El alioli casero es el condimento por excelencia de la Provenza, y también se utiliza mucho en nuestro país, sobre todo por la zona de Cataluña y Valencia. Es simplemente una mayonesa de ajo picante que, en su país de origen, Francia, tiene incluso más ajo que esta versión, que sigue teniendo bastante ajo.

Un alioli tradicional se emulsiona gracias a la yema de huevo, pero esta versión lo hace con leche. Sustituir la leche por la yema de huevo hace que quede una textura extremadamente ligera.

Aunque la consistencia no sea exactamente la misma, es sabor si lo es, y por eso resulta una excelente opción para las personas que no pueden tomar huevo, como los alérgicos al huevo.

Es muy fácil de hacer y resulta perfecto con unas verduras al vapor, como espárragos o alcachofas, o crudites como zanahorias o brócoli.

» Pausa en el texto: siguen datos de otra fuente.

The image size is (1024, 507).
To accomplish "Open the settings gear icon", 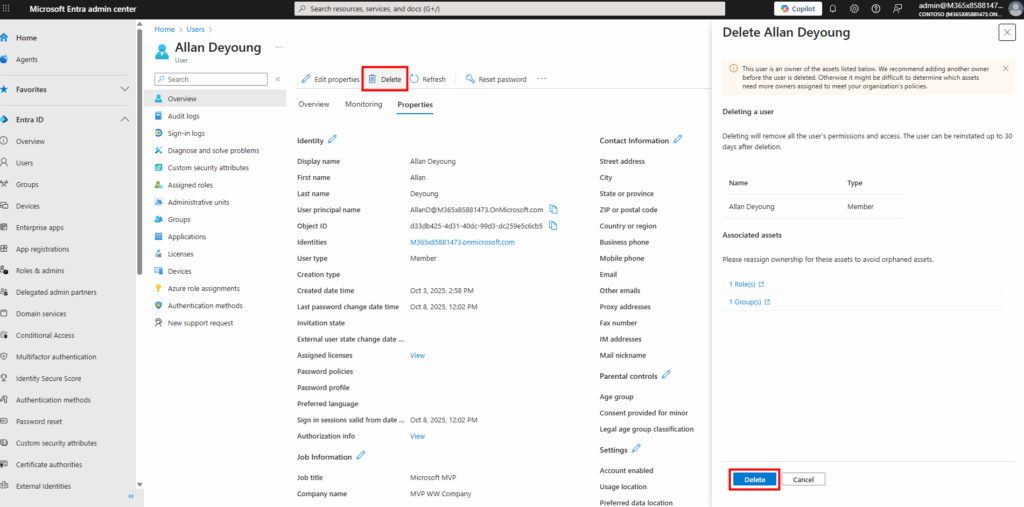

Estos ingredientes dan para 1 taza de alioli.

Ingredientes

  • 80 ml de leche fría
  • 3/4 de cucharadita de jugo de limón recién exprimido
  • 1 diente de ajo, pelado y picado
  • 1/8 de cucharadita de pimienta blanca recién molida
  • 180 ml de aceite vegetal (puede ser de girasol o una mezcla de girasol y oliva)
  • Sal, según necesidad

Elaboración paso a paso

En un recipiente, mezcla la leche fría con el jugo de limón, el diente de ajo pelado y picado y la pimienta blanca. Bate todos los ingredientes con la batidora eléctrica a velocidad alta durante 30 segundos, hasta que se hayan triturado y estén espumosos.

A la misma velocidad, ve vertiendo poco a poco el aceite, empezando por unas gotas, y terminando con un hilo fino. Mientras tanto, ve moviendo la batidora con movimientos de arriba hacia abajo, hasta que se empiece a formar una salsa parecida a una mayonesa suave.

Dependiendo de cómo te guste la consistencia de la salsa, añade más o menos aceite. Cuanto más aceite, más líquida y suntuosa será, y viceversa.

Por último, añade sal a tu gusto. Ya la puedes servir con tus platos favoritos.

Nota de la receta

Este alioli con leche puede durar hasta una semana en la nevera, ya que no tiene huevo. Asegúrate de conservarla bien tapada en un frasco hermético para que no coja sabores ni olores extraños.

Después del primer día, el sabor del ajo se potenciará y brillará mucho más, por eso, aunque no te sepa mucho a ajo cuando lo hagas, al día siguiente si lo hará.